As Jesus was enduring the distress he went through on the cross he focussed on God, on the God whose presence he could not sense at that time. Jesus did not only affirm that the Father was his God (’My God, My God), he also thought about him even although he was not aware of spiritual comfort. This was faith at its greatest expression.
The idea behind the term ‘holy’ is absolute perfection. Therefore Jesus was saying that the Father is perfect in his character and actions. He said this as he was experiencing the hostility of sinful humans and from the kingdom of darkness. From that perspective it is not surprising that he said the Father was holy. Yet we have to add into the pain and grief of the cross the most amazing ingredient of all – the wrath of the Father that was poured out on Christ as he bore divine judgment because of our sins. As Jesus experienced the awfulness of this divine wrath he affirmed that the Father is perfect.

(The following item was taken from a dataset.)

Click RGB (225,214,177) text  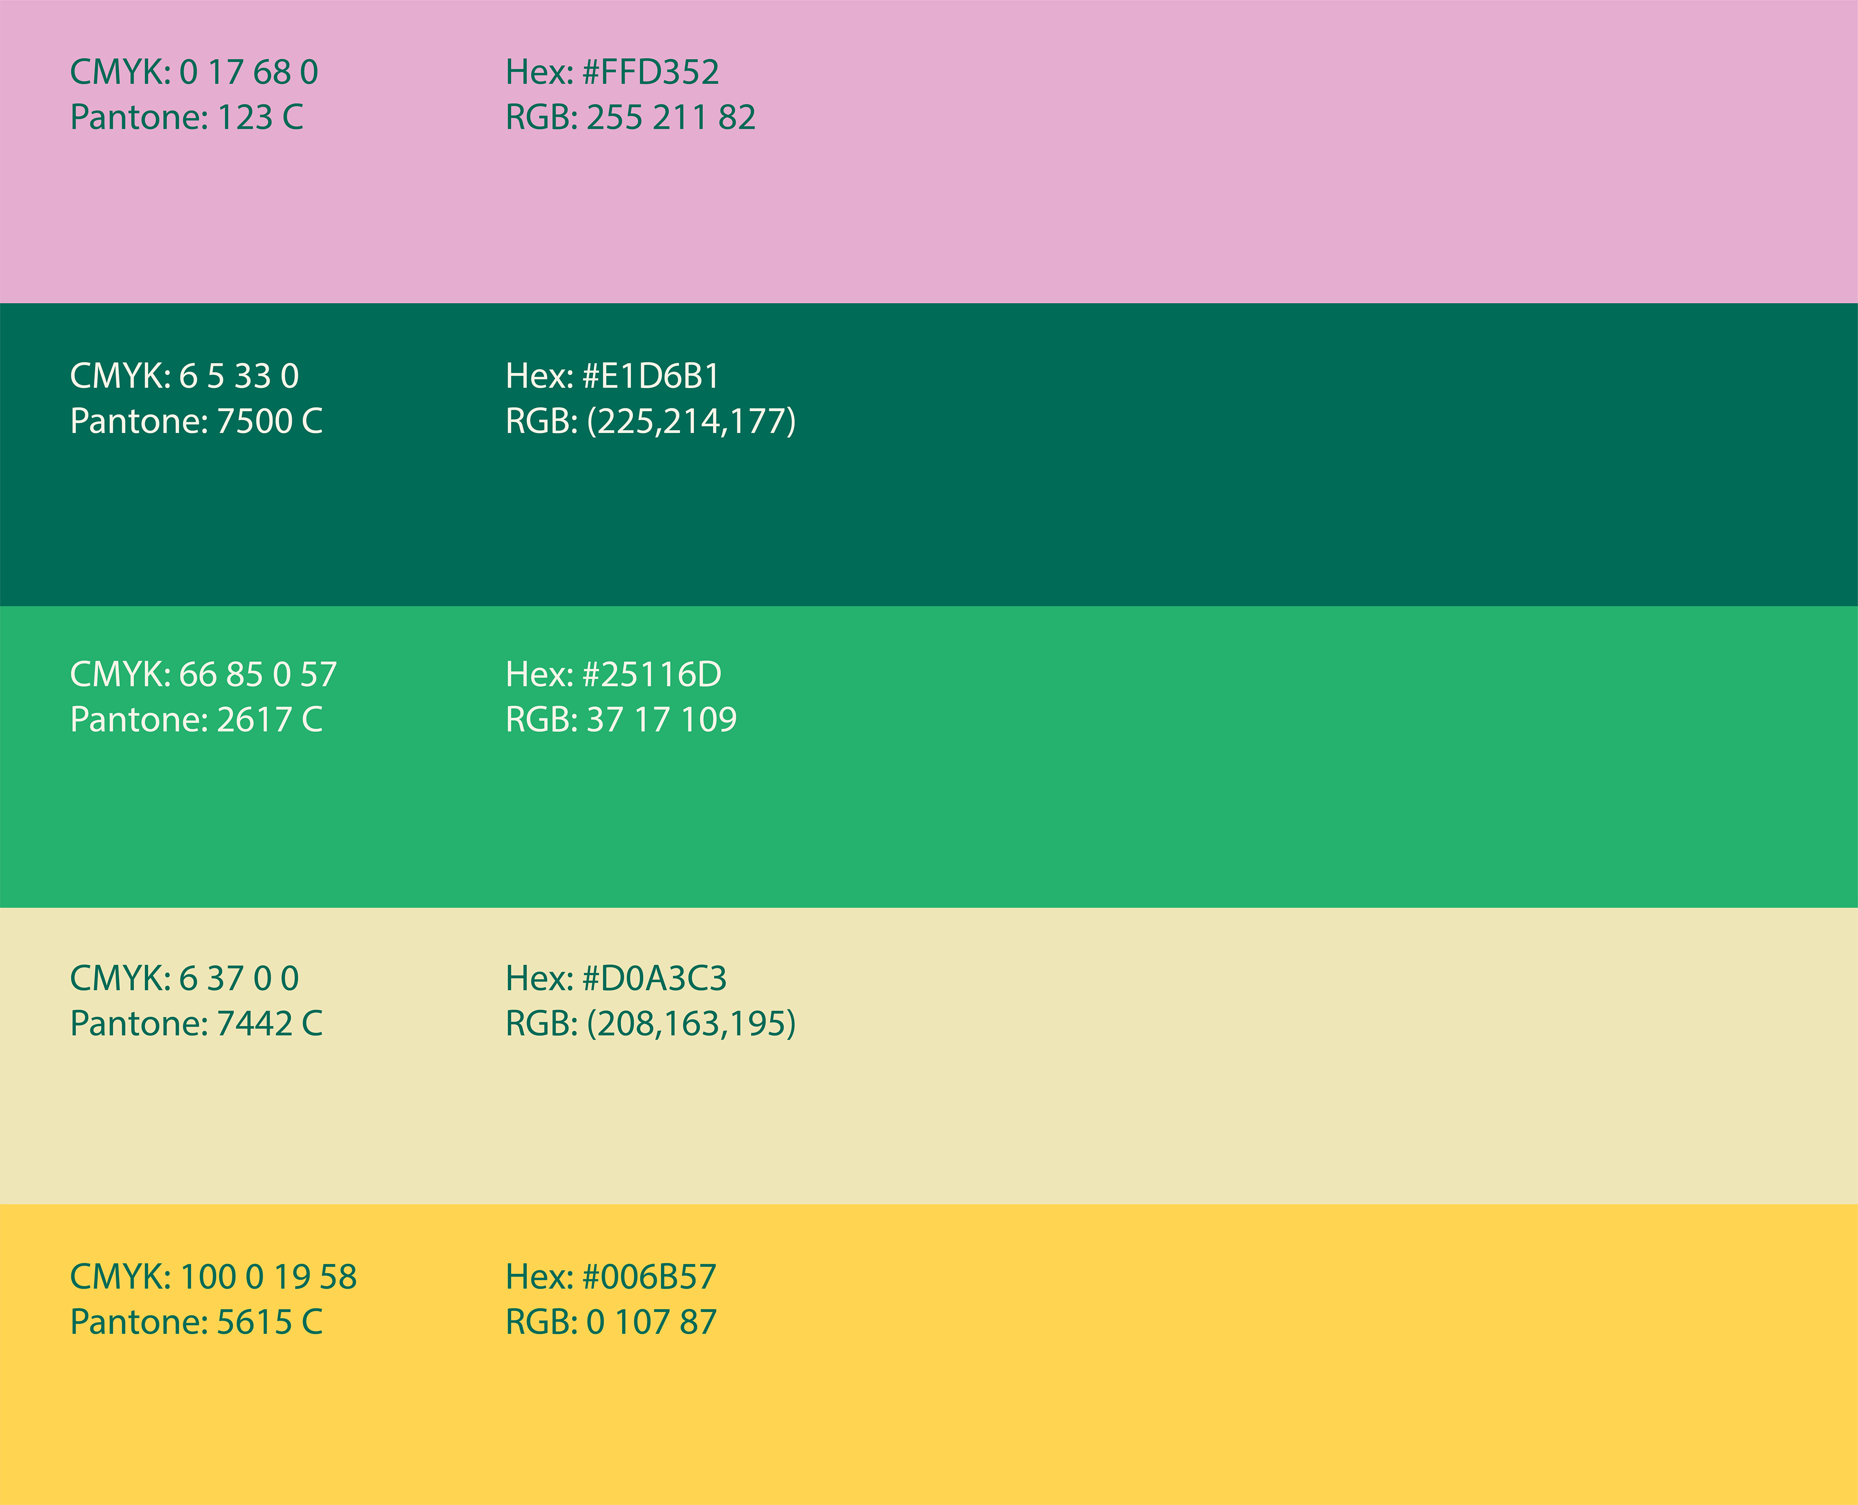650,421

These same words also reveal the Saviour’s identification with his people – he says ‘our fathers’. The feature of their outlook that he stresses is their faith (three time he uses the term ‘trusted’). Where did the Saviour obtain this knowledge of God’s dealings with his people in the past? He acquired the information from the details he read in the Old Testament scriptures. On the cross his mind recollected that God had shown himself faithful to his dependant people. The Saviour, in this way, was experiencing comfort as he underwent the abandonment of God. He is our example in this. When we go through difficult circumstances, remember the way that God has dealt with others, particularly the believers mentioned in the Bible.